● Extracted records
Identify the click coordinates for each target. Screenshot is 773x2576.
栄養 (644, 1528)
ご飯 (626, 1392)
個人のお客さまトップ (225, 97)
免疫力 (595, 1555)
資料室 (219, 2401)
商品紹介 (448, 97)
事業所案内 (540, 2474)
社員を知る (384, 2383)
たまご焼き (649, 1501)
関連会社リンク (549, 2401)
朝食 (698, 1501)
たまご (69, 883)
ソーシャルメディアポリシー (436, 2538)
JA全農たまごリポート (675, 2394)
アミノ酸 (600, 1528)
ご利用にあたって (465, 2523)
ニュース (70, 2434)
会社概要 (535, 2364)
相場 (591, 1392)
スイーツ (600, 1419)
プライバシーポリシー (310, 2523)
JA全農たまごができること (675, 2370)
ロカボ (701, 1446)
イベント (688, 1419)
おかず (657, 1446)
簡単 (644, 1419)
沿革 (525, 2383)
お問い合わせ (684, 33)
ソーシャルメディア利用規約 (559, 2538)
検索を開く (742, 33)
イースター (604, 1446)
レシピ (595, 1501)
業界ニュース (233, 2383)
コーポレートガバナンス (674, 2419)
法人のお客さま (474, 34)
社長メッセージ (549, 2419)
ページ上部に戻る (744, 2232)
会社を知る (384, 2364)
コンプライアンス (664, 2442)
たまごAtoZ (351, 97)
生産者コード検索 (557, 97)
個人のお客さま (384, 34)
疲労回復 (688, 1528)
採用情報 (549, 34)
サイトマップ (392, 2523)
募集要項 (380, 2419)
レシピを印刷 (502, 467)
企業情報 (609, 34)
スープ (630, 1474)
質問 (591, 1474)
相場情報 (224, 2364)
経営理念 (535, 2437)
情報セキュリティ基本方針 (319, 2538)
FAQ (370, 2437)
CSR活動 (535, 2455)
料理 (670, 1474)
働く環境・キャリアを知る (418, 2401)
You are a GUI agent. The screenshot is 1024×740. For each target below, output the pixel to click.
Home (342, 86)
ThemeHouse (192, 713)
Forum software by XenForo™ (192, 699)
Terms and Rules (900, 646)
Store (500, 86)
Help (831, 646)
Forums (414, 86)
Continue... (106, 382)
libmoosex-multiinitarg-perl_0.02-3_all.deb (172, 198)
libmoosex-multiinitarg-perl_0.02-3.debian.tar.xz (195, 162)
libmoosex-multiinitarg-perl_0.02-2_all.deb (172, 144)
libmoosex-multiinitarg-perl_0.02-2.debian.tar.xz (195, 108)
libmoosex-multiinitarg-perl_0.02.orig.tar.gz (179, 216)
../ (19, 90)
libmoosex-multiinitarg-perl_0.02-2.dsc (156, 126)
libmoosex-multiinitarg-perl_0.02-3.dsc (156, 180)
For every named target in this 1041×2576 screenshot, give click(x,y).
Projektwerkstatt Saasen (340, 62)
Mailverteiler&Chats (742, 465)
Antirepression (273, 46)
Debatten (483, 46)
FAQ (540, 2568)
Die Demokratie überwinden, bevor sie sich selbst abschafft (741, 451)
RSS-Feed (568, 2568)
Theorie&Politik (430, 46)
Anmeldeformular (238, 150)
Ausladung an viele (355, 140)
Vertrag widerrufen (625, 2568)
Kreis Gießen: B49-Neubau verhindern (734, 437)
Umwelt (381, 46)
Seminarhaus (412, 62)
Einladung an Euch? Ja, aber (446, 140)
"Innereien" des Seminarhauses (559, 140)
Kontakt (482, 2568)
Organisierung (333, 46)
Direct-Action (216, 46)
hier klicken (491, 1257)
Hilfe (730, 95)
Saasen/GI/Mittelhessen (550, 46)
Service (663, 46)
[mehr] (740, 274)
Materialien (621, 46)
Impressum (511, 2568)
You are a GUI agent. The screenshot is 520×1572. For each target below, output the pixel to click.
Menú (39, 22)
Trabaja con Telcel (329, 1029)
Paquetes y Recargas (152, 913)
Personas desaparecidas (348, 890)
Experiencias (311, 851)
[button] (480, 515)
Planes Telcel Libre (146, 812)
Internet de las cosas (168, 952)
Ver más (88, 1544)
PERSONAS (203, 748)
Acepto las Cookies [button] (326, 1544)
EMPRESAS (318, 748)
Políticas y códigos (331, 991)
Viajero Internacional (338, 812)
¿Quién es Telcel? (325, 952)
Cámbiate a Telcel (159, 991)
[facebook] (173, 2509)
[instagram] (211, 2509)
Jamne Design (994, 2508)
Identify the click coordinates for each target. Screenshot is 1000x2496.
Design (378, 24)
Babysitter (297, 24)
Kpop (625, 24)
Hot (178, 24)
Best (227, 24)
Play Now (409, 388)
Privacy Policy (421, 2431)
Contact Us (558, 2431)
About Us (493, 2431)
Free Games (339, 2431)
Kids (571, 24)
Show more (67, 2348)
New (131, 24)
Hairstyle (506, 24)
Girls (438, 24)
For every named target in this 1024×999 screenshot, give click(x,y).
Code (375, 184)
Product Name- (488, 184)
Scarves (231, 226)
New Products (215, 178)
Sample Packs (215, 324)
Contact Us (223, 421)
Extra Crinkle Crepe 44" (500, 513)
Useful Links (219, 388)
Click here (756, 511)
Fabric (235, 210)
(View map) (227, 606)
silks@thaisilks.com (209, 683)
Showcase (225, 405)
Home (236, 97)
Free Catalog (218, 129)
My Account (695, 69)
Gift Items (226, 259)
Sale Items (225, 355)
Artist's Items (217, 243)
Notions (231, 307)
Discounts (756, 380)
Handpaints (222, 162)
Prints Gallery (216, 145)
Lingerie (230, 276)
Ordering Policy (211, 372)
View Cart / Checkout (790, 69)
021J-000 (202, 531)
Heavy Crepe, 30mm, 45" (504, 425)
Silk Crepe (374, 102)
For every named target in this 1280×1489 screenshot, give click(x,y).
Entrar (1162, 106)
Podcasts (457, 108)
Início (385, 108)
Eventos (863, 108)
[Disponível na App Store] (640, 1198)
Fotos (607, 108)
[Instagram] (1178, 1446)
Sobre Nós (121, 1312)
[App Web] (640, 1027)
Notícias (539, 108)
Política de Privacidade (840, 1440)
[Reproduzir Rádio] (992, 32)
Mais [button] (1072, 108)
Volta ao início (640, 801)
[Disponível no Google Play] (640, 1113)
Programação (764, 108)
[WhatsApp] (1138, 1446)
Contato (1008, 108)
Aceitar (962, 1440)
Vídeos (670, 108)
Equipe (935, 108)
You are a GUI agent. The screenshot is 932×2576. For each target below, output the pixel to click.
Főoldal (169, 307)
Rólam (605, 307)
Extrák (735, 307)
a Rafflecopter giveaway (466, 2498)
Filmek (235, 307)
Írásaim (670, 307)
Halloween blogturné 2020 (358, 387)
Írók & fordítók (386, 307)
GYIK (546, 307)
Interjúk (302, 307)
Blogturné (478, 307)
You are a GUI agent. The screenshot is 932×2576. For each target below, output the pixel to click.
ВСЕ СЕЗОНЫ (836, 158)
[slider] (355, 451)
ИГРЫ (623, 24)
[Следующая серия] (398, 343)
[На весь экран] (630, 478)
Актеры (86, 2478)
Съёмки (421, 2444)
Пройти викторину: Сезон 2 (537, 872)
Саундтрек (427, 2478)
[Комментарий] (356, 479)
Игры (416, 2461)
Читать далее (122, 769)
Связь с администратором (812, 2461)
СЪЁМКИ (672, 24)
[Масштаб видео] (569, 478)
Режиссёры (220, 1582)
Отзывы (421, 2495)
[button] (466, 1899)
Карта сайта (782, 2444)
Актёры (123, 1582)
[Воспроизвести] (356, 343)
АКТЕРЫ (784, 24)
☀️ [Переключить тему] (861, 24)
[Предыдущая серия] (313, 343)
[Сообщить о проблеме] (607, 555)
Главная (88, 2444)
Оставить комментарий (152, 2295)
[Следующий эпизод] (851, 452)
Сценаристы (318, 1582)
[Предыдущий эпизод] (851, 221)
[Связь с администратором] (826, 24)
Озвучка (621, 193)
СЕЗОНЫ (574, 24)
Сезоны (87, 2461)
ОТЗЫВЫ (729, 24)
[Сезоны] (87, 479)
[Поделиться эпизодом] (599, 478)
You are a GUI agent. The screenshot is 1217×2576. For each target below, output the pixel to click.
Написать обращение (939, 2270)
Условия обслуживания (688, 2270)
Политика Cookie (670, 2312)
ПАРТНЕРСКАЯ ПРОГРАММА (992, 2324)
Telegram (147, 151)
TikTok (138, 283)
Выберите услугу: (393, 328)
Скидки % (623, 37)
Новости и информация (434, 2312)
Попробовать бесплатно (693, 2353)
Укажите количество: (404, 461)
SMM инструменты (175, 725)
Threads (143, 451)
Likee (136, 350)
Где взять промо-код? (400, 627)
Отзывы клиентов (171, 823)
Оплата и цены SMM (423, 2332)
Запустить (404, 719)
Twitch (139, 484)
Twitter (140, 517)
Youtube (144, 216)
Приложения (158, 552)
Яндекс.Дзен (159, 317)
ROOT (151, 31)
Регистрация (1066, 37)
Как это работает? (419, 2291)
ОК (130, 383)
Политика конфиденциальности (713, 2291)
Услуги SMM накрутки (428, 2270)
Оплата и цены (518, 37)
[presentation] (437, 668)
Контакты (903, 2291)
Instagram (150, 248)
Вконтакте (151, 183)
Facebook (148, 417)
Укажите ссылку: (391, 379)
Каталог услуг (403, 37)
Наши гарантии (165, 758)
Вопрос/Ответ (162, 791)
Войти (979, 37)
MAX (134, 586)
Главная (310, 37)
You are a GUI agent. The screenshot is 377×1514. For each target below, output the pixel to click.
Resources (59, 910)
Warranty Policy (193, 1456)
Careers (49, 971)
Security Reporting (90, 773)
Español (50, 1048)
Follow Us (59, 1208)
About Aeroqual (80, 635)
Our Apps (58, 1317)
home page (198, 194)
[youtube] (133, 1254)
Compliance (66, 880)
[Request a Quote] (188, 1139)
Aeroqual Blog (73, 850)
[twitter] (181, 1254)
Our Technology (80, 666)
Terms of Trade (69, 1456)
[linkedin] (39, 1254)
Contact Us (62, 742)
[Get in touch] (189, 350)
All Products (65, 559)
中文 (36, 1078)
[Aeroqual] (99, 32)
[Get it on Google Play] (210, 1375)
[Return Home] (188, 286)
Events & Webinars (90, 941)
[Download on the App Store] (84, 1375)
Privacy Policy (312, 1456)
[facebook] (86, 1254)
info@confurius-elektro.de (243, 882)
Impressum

● Task directions
Please copy out the rows above word for word, starting at the one containing "Terms and Rules (900, 646)" and ending at the one containing "libmoosex-multiinitarg-perl_0.02-3.dsc (156, 180)", both included.

● Solution to this exercise
Terms and Rules (900, 646)
Store (500, 86)
Help (831, 646)
Forums (414, 86)
Continue... (106, 382)
libmoosex-multiinitarg-perl_0.02-3_all.deb (172, 198)
libmoosex-multiinitarg-perl_0.02-3.debian.tar.xz (195, 162)
libmoosex-multiinitarg-perl_0.02-2_all.deb (172, 144)
libmoosex-multiinitarg-perl_0.02-2.debian.tar.xz (195, 108)
libmoosex-multiinitarg-perl_0.02.orig.tar.gz (179, 216)
../ (19, 90)
libmoosex-multiinitarg-perl_0.02-2.dsc (156, 126)
libmoosex-multiinitarg-perl_0.02-3.dsc (156, 180)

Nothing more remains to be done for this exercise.